Exercise directions: Below are the entries to retype; reproduce each one exactly.

Records for this exercise:
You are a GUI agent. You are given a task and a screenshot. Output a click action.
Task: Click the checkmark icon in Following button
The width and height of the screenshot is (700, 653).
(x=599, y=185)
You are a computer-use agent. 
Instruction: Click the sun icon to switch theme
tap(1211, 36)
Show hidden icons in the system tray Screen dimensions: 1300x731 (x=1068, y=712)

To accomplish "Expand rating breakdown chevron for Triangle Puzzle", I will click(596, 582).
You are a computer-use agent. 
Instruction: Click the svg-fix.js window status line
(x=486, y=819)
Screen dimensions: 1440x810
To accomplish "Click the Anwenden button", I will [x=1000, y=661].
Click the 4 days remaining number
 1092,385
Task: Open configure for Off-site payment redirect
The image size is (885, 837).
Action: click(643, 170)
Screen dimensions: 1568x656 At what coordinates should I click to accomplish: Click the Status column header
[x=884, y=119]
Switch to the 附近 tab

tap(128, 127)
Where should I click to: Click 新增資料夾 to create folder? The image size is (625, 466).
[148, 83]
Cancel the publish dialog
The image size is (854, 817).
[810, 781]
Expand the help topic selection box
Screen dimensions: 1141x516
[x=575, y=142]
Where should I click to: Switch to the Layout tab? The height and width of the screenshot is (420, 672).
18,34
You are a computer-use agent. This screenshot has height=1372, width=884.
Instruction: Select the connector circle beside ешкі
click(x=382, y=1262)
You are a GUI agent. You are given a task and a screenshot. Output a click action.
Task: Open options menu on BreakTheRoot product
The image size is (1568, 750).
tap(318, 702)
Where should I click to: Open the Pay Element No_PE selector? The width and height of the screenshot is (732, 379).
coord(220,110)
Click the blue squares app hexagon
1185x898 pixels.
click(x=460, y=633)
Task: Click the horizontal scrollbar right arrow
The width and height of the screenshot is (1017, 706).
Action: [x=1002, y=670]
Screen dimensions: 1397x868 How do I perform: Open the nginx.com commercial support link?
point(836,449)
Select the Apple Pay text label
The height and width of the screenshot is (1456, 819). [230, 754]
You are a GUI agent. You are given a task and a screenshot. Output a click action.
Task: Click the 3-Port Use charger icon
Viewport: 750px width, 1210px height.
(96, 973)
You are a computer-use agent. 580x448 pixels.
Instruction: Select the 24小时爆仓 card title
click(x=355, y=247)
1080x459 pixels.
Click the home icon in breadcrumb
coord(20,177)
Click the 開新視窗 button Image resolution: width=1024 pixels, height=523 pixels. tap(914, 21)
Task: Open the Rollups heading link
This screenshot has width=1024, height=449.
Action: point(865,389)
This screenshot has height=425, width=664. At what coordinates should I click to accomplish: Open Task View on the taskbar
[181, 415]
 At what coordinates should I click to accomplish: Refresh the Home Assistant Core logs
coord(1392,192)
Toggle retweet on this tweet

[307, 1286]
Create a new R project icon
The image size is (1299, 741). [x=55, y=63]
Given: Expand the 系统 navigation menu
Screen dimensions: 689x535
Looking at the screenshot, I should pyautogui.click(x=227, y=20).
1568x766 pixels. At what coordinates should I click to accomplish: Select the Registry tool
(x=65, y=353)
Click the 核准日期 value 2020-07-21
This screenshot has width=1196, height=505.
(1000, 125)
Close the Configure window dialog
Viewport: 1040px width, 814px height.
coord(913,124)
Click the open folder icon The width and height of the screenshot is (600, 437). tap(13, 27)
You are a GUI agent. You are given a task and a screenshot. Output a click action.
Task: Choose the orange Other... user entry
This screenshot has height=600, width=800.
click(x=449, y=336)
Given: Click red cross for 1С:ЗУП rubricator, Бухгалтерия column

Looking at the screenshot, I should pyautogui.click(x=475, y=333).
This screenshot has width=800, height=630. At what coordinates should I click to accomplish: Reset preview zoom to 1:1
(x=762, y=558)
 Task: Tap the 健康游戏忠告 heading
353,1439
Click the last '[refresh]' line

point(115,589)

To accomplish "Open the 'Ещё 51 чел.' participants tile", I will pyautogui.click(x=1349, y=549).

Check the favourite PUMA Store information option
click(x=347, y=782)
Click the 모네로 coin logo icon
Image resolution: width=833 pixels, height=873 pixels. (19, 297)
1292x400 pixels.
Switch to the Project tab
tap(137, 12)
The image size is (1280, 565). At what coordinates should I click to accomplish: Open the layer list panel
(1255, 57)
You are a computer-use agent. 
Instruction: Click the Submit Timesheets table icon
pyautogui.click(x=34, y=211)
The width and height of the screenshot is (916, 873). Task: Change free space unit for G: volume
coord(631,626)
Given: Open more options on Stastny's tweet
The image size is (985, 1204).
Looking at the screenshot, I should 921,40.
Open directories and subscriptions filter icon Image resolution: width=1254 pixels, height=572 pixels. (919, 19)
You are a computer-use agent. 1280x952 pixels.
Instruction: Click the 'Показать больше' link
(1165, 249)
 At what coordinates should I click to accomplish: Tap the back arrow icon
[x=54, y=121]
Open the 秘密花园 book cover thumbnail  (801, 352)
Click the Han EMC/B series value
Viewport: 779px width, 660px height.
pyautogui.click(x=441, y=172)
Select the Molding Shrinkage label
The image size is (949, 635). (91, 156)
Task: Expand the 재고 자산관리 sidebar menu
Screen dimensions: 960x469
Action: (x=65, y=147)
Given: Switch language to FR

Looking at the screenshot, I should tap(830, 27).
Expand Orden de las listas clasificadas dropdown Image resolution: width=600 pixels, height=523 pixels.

Reply:
You are a GUI agent. You are given a task and a screenshot. Output a click action.
Task: Click the checkmark icon in Following button
The width and height of the screenshot is (700, 653).
(x=599, y=185)
You are a computer-use agent. 
Instruction: Click the sun icon to switch theme
tap(1211, 36)
Show hidden icons in the system tray Screen dimensions: 1300x731 (x=1068, y=712)

To accomplish "Expand rating breakdown chevron for Triangle Puzzle", I will click(596, 582).
You are a computer-use agent. 
Instruction: Click the svg-fix.js window status line
(x=486, y=819)
Screen dimensions: 1440x810
To accomplish "Click the Anwenden button", I will [x=1000, y=661].
Click the 4 days remaining number
 1092,385
Task: Open configure for Off-site payment redirect
The image size is (885, 837).
Action: click(643, 170)
Screen dimensions: 1568x656 At what coordinates should I click to accomplish: Click the Status column header
[x=884, y=119]
Switch to the 附近 tab

tap(128, 127)
Where should I click to: Click 新增資料夾 to create folder? The image size is (625, 466).
[148, 83]
Cancel the publish dialog
The image size is (854, 817).
[810, 781]
Expand the help topic selection box
Screen dimensions: 1141x516
[x=575, y=142]
Where should I click to: Switch to the Layout tab? The height and width of the screenshot is (420, 672).
18,34
You are a computer-use agent. This screenshot has height=1372, width=884.
Instruction: Select the connector circle beside ешкі
click(x=382, y=1262)
You are a GUI agent. You are given a task and a screenshot. Output a click action.
Task: Open options menu on BreakTheRoot product
The image size is (1568, 750).
tap(318, 702)
Where should I click to: Open the Pay Element No_PE selector? The width and height of the screenshot is (732, 379).
coord(220,110)
Click the blue squares app hexagon
1185x898 pixels.
click(x=460, y=633)
Task: Click the horizontal scrollbar right arrow
The width and height of the screenshot is (1017, 706).
Action: [x=1002, y=670]
Screen dimensions: 1397x868 How do I perform: Open the nginx.com commercial support link?
point(836,449)
Select the Apple Pay text label
The height and width of the screenshot is (1456, 819). [230, 754]
You are a GUI agent. You are given a task and a screenshot. Output a click action.
Task: Click the 3-Port Use charger icon
Viewport: 750px width, 1210px height.
(96, 973)
You are a computer-use agent. 580x448 pixels.
Instruction: Select the 24小时爆仓 card title
click(x=355, y=247)
1080x459 pixels.
Click the home icon in breadcrumb
coord(20,177)
Click the 開新視窗 button Image resolution: width=1024 pixels, height=523 pixels. tap(914, 21)
Task: Open the Rollups heading link
This screenshot has width=1024, height=449.
Action: point(865,389)
This screenshot has height=425, width=664. At what coordinates should I click to accomplish: Open Task View on the taskbar
[181, 415]
 At what coordinates should I click to accomplish: Refresh the Home Assistant Core logs
coord(1392,192)
Toggle retweet on this tweet

[307, 1286]
Create a new R project icon
The image size is (1299, 741). [x=55, y=63]
Given: Expand the 系统 navigation menu
Screen dimensions: 689x535
Looking at the screenshot, I should pyautogui.click(x=227, y=20).
1568x766 pixels. At what coordinates should I click to accomplish: Select the Registry tool
(x=65, y=353)
Click the 核准日期 value 2020-07-21
This screenshot has width=1196, height=505.
(1000, 125)
Close the Configure window dialog
Viewport: 1040px width, 814px height.
coord(913,124)
Click the open folder icon The width and height of the screenshot is (600, 437). tap(13, 27)
You are a GUI agent. You are given a task and a screenshot. Output a click action.
Task: Choose the orange Other... user entry
This screenshot has height=600, width=800.
click(x=449, y=336)
Given: Click red cross for 1С:ЗУП rubricator, Бухгалтерия column

Looking at the screenshot, I should pyautogui.click(x=475, y=333).
This screenshot has width=800, height=630. At what coordinates should I click to accomplish: Reset preview zoom to 1:1
(x=762, y=558)
 Task: Tap the 健康游戏忠告 heading
353,1439
Click the last '[refresh]' line

point(115,589)

To accomplish "Open the 'Ещё 51 чел.' participants tile", I will pyautogui.click(x=1349, y=549).

Check the favourite PUMA Store information option
click(x=347, y=782)
Click the 모네로 coin logo icon
Image resolution: width=833 pixels, height=873 pixels. (19, 297)
1292x400 pixels.
Switch to the Project tab
tap(137, 12)
The image size is (1280, 565). At what coordinates should I click to accomplish: Open the layer list panel
(1255, 57)
You are a computer-use agent. 
Instruction: Click the Submit Timesheets table icon
pyautogui.click(x=34, y=211)
The width and height of the screenshot is (916, 873). Task: Change free space unit for G: volume
coord(631,626)
Given: Open more options on Stastny's tweet
The image size is (985, 1204).
Looking at the screenshot, I should 921,40.
Open directories and subscriptions filter icon Image resolution: width=1254 pixels, height=572 pixels. (919, 19)
You are a computer-use agent. 1280x952 pixels.
Instruction: Click the 'Показать больше' link
(1165, 249)
 At what coordinates should I click to accomplish: Tap the back arrow icon
[x=54, y=121]
Open the 秘密花园 book cover thumbnail  (801, 352)
Click the Han EMC/B series value
Viewport: 779px width, 660px height.
pyautogui.click(x=441, y=172)
Select the Molding Shrinkage label
The image size is (949, 635). (91, 156)
Task: Expand the 재고 자산관리 sidebar menu
Screen dimensions: 960x469
Action: (x=65, y=147)
Given: Switch language to FR

Looking at the screenshot, I should tap(830, 27).
Expand Orden de las listas clasificadas dropdown Image resolution: width=600 pixels, height=523 pixels.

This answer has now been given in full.